Dengan tema emansipasi dan empowerment yang menjadi konsep utama dalam film ini, para kritikus sepakat menyebut 'Mulan' sebagai live-action terbaik yang pernah digarap oleh Disney sejauh ini.

WowKeren - Mewabahnya virus corona rupanya sama sekali tak membuat Disney gentar untuk tetap merilis salah satu proyek live-action mereka, "Mulan". Bahkan Disney seolah tetap optimis jika "Mulan" mendapatkan sambutan meriah meskipun sejumlah studio film lain beramai-ramai memutuskan untuk menunda jadwal rilis proyek mereka.

Disney sendiri menggelar premiere perdana "Mulan" di Los Angeles pada Selasa (10/3) malam waktu setempat. Acara ini tetap digelar dengan megah meskipun sejumlah gelaran internasional ditunda akibat wabah virus corona yang merebak ke seluruh penjuru dunia.


"Mulan" rupanya mendapatkan hasil yang cukup memuaskan dari para kritikus yang telah menyaksikan live-action ini. Bahkan beberapa di antara sampai melabeli proyek arahan Niki Caro ini sebagai live-action terbaik Disney sejauh ini. Apalagi dengan tema emansipasi dan empowerment yang diusungnya.

"Mulan merupakan salah satu adaptasi live-action terbaik dari animasi klasik Disney. Tetap menghargai versi 1998 dan memodernisasi tema emansipasi perempuan. Memiliki sinematografi yang luar biasa," kata kritikus Michael Lee.

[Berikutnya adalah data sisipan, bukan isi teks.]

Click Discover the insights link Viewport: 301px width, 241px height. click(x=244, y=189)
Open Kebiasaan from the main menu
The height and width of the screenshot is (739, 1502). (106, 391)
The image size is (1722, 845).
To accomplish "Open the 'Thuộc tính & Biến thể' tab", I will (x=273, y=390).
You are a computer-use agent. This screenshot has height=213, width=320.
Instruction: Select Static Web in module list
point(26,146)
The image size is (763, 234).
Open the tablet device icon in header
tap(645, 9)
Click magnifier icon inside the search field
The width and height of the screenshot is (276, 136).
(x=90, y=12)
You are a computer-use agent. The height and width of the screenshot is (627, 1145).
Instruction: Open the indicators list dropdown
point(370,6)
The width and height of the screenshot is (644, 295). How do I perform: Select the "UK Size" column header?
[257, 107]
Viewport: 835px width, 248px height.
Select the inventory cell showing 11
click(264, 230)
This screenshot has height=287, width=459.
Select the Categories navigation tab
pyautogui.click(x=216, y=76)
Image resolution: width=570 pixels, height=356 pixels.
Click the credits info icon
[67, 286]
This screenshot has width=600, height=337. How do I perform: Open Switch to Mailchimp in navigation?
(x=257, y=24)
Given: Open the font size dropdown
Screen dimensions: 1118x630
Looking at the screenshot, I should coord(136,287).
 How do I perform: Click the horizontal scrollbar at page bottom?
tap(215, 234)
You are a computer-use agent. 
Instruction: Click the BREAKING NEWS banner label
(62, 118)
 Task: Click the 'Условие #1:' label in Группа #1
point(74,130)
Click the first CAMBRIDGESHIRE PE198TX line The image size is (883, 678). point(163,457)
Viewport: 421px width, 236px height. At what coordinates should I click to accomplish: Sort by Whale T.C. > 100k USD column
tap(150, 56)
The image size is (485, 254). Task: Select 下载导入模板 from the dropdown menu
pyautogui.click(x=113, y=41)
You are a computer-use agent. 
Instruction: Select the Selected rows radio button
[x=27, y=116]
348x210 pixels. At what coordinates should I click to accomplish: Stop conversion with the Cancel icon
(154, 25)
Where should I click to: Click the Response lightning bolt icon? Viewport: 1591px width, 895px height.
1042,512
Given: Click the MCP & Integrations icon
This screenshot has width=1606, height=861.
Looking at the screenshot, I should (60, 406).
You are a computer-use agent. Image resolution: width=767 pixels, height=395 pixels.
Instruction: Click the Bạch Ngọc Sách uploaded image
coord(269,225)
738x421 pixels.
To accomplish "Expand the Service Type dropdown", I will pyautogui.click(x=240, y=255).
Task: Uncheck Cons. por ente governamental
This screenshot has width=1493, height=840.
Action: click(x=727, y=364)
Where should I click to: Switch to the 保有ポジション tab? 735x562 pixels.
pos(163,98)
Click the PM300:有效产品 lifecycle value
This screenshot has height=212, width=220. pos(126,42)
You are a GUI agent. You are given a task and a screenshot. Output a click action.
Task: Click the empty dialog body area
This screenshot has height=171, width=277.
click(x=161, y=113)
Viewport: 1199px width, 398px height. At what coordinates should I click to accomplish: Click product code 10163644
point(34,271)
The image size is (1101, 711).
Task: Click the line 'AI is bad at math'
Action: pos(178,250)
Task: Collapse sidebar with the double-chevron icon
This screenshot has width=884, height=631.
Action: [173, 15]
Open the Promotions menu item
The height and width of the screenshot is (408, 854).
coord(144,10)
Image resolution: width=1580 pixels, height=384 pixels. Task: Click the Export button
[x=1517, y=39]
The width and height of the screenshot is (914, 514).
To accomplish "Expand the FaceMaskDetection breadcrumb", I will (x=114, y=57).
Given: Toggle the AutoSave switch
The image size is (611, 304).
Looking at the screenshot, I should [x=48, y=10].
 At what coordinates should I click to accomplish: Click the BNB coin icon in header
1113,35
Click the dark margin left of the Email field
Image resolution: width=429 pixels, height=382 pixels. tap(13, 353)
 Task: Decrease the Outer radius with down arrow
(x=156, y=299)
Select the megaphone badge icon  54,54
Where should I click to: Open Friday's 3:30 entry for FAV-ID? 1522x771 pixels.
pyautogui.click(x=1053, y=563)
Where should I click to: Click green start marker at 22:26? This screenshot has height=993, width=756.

"Aku baru saja menonton Mulan dan aku harus mengatakan kalau film ini adalah reboot live-action terbaik dari Disney. Film ini sangat indah, menyentuh, dan benar-benar empowering. Para pemainnya benar-benar hebat dan Niki Caro menyutradarainya dengan menakjubkan," tulis Kevin Polowy.

Kritikus lain juga menyebut kalau film ini dikemas dengan lebih dewasa dibandingkan animasinya, yang mana justru menambah elemen cerita menjadi sangat kaya dan menginspirasi. "Mulan sangat menakjubkan, emosional, dan berbeda dari versi animasi. Film ini memiliki sesuatu yang lebih dewasa dibandingkan film-film Disney lainnya. Sutradara Niki Caro dan aktris Liu Yifei benar-benar luar biasa," tulis Erik Davis.

Meskipun dikemas dengan menghilangkan elemen musikal dan mendapatkan perombakan dari versi animasinya, namun "Mulan" tetap menjadi film yang emosional dan fantastis. "Mulan benar-benar fantastis. Berbeda dengan menampilkan adegan aksi, tapi tetap sama seperti versi orisinalnya. Tak masalah jika film ini bukan musikal," tulis ulasan Kirsten Acuna.

Sementara itu, meski banyak melakukan perombakan, namun film "Mulan" versi live-action sebisa mungkin akan mengadaptasi kisah aslinya tentang legenda Hua Mulan. Cerita ini berawal ketika Kaisar Tiongkok mengeluarkan dekrit bahwa seorang lelaki di tiap keluarga harus bertugas di Angkatan Darat Kekaisaran untuk mempertahankan negara dari penjajah Utara.

"Mulan" menjadi film live-action pertama Disney yang mendapat rating PG-13. Keputusan Disney ini bisa dibilang tepat. Pasalnya, "Mulan" menceritakan peperangan epik yang tentunya menampilkan banyak konten kekerasan dan penggunaan senjata tajam. Bahkan bisa jadi, nantinya film ini juga akan menampilkan adegan berdarah.

Diarahkan oleh sutradara Niki Caro, rencananya film ini siap menyapa penggemar pada 27 Maret mendatang.